= Carl Julius Meyer von Klinggräff =

German botanist

Carl Julius Meyer von Klinggräff (26 March 1809 in Klein Watkowitz in Kreis Stuhm - 1879) was a German botanist.

== Biography ==
He was born into the Klinggräff family, noble family from Thuringia. From 1828 to 1832, he studied medicine and botany at the University of Königsberg, where he was influenced by Ernst Heinrich Friedrich Meyer. In 1832 he received his doctorate in medicine and surgery with the thesis "De carie vertebrarum". Following graduation, he traveled to his parents' home near Zagreb, and on the journey, conducted studies of Alpine flora and plants native to the Adriatic coast. He visited Fiume, Trieste, islands in the Gulf of Quarnero and made the acquaintanceship of botanists Bartolomeo Biasoletto, Friedrich Wilhelm Noë and Mutius von Tommasini.

In 1834 he returned to Prussia, settling in Marienwerder as a general practitioner. In 1836 he relocated to the town of Paleschken, from where he concentrated on botanical research. During his career, he made numerous trips throughout the Province of Prussia, and in 1844, took an extended journey to Austria, Switzerland and northern Italy.

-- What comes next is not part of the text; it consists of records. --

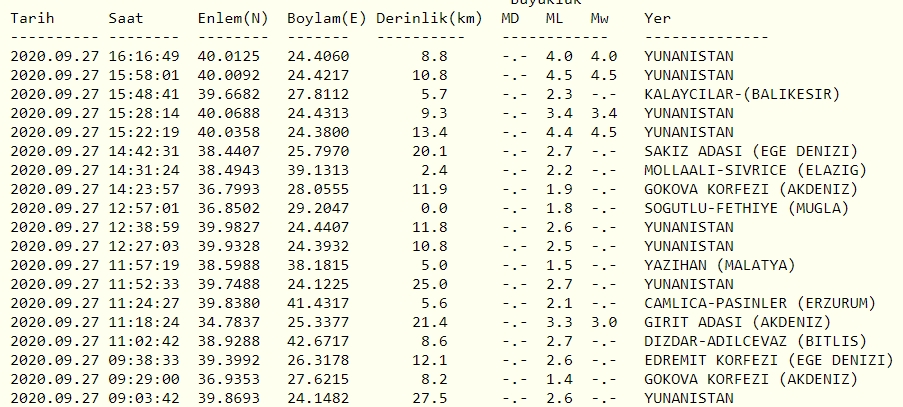The image size is (903, 407).
Task: Select the 15:58:01 time entry
Action: tap(144, 76)
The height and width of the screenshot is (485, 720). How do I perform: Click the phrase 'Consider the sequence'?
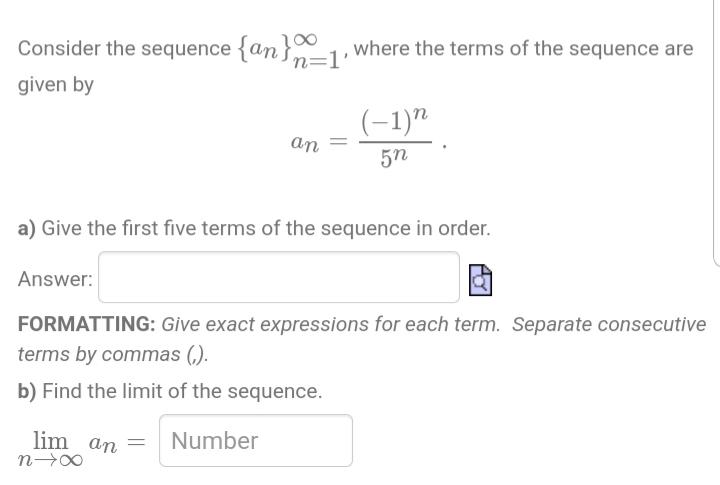tap(124, 49)
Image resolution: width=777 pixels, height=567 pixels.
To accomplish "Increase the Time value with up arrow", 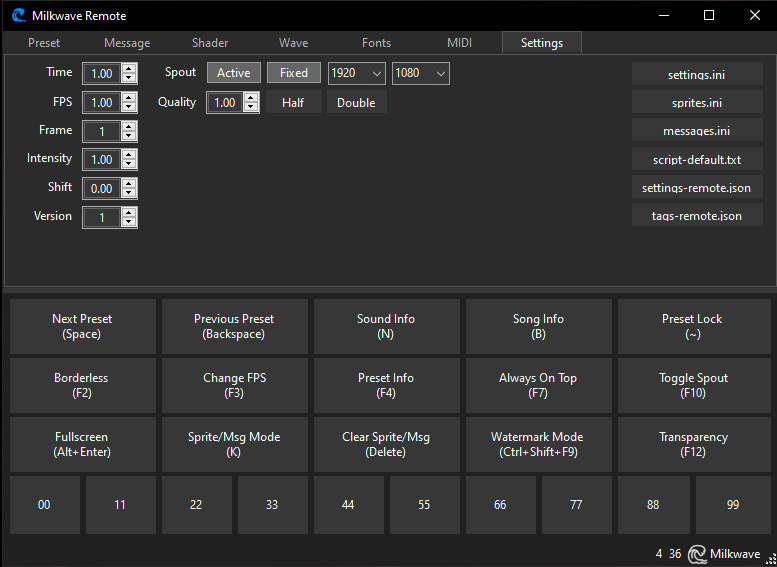I will tap(129, 68).
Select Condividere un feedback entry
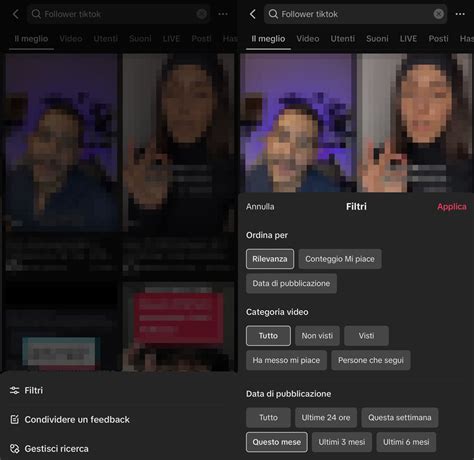This screenshot has width=474, height=460. click(70, 419)
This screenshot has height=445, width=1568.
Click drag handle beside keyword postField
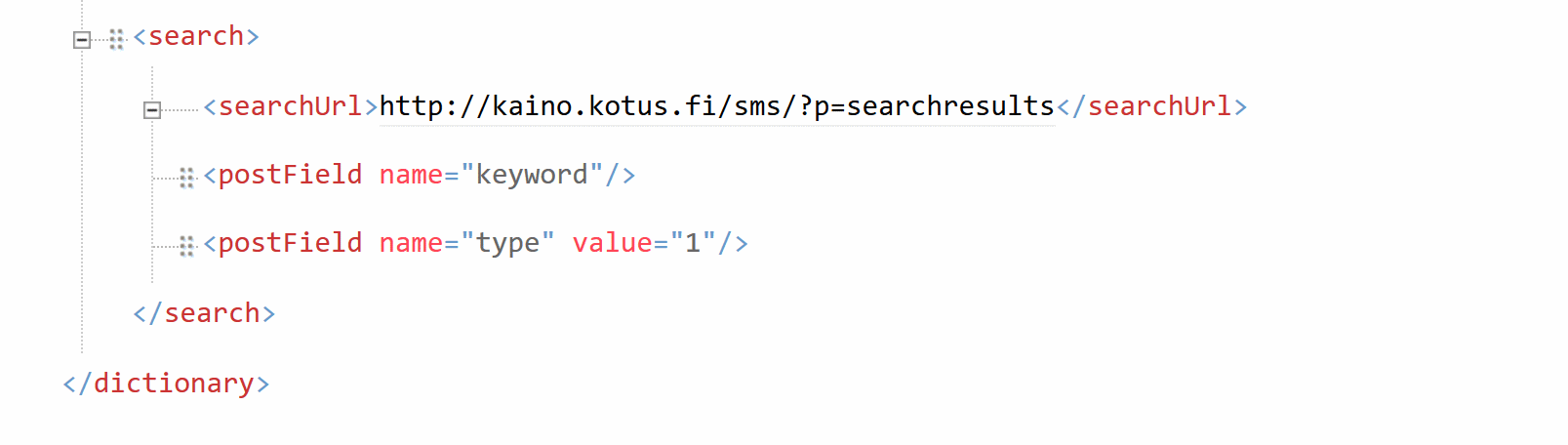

He made major contributions to the knowledge of Prussian flora, conducting research in the fields of phytogeography, plant systematics and climatology as it pertained to botany.

He was an older brother to bryologist Hugo Erich Meyer von Klinggräff (1820-1902, H.Klinggr.)

== Selected works ==
- Flora von Preussen : die in der Provinz Preussen wildwachsenden Phanerogamen, 1848.
- Nachtrag zur Flora von Preussen, 1854.